Stored records:
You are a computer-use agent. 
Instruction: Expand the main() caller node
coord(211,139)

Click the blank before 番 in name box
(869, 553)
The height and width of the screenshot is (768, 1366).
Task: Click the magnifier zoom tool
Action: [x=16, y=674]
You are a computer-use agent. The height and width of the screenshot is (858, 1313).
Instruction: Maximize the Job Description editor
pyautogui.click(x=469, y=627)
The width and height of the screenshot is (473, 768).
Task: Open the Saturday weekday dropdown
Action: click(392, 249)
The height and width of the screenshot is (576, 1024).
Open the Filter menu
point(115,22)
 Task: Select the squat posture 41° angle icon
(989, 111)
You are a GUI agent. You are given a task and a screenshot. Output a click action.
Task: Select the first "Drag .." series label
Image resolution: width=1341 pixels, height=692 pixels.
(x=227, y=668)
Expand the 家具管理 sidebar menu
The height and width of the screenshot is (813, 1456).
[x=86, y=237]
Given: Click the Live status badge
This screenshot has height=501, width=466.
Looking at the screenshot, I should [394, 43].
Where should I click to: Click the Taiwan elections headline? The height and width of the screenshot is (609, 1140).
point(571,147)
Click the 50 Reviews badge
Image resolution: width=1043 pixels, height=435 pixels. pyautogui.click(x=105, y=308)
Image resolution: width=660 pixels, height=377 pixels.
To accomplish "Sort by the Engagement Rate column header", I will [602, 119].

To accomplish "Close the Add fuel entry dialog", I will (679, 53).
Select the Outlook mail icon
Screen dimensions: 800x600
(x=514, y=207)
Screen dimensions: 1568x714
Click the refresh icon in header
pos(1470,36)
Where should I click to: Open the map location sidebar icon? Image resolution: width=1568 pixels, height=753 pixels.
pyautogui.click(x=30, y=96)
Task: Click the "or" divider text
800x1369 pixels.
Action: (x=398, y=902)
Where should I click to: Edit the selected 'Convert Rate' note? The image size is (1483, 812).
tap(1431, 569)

Short problem: Pull out each line from the rows above that contains the word "should".

Exercise output:
Looking at the screenshot, I should [394, 43].
Where should I click to: Click the Taiwan elections headline? The height and width of the screenshot is (609, 1140).
Where should I click to: Open the map location sidebar icon? Image resolution: width=1568 pixels, height=753 pixels.
Where should I click to: Edit the selected 'Convert Rate' note? The image size is (1483, 812).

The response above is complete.